Title: The effect of teeth extraction for orthodontic treatment on the upper airway: a systematic review
Authors: Zhiai Hu, Xing Yin, Jing Liao, Chenchen Zhou, Zhenjin Yang, Shujuan Zou
The purpose of this study was to evaluate the effect of teeth extraction for orthodontic treatment on the upper airway.
Relevant trials assessing the effect of orthodontic extractions on the upper airway were retrieved electronically through PubMed, Embase, Medline, Web of Knowledge, and the Cochrane Library. The processes of literature search, selection, quality assessment, and data extraction were performed by two authors independently.
Seven articles were included in this systematic review. They were categorized into three groups according to their indications for extractions, namely anteroposterior discrepancy (group 1), crowding (group 2), and unspecified indications (group 3). In group 1, enrolled patients were diagnosed with class I bimaxillary protrusion and had four first premolars extracted, with a significant decrease in upper airway dimension. In group 2, increase in the upper airway dimension was reported in patients who were diagnosed with class I crowding and four first premolars extracted. In group 3, all patients were adolescents and no significant change in the upper airway dimension was observed.
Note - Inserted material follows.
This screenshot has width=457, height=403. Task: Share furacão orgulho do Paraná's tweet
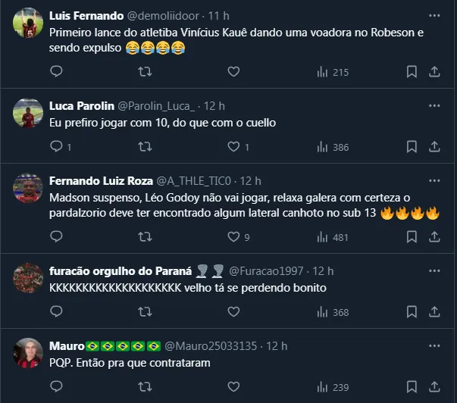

Currently, it is difficult to draw evidence-based conclusions because of the exceeding heterogeneity among included studies, and more qualified trials are required to provide reliable evidence. Extractions followed by large retraction of the anterior teeth in adult bimaxillary protrusion cases could possibly lead to narrowing of the upper airway. Mesial movement of the molars appeared to increase the posterior space for the tongue and enlarge the upper airway dimensions. Although the effect of teeth extraction on upper airway dimension seems to be related to indications for extraction, accepted scientific evidence is still insufficient owing to the limited number of included studies. The relationship between the upper airway size and the respiratory function has not been demonstrated. While there may be a decrease in the upper airway volume, there is no evidence that this would turn an airway more collapsible. None of the studies assessed in this review had actual functional assessment of breathing. Additional qualified trials are necessary to verify reliability.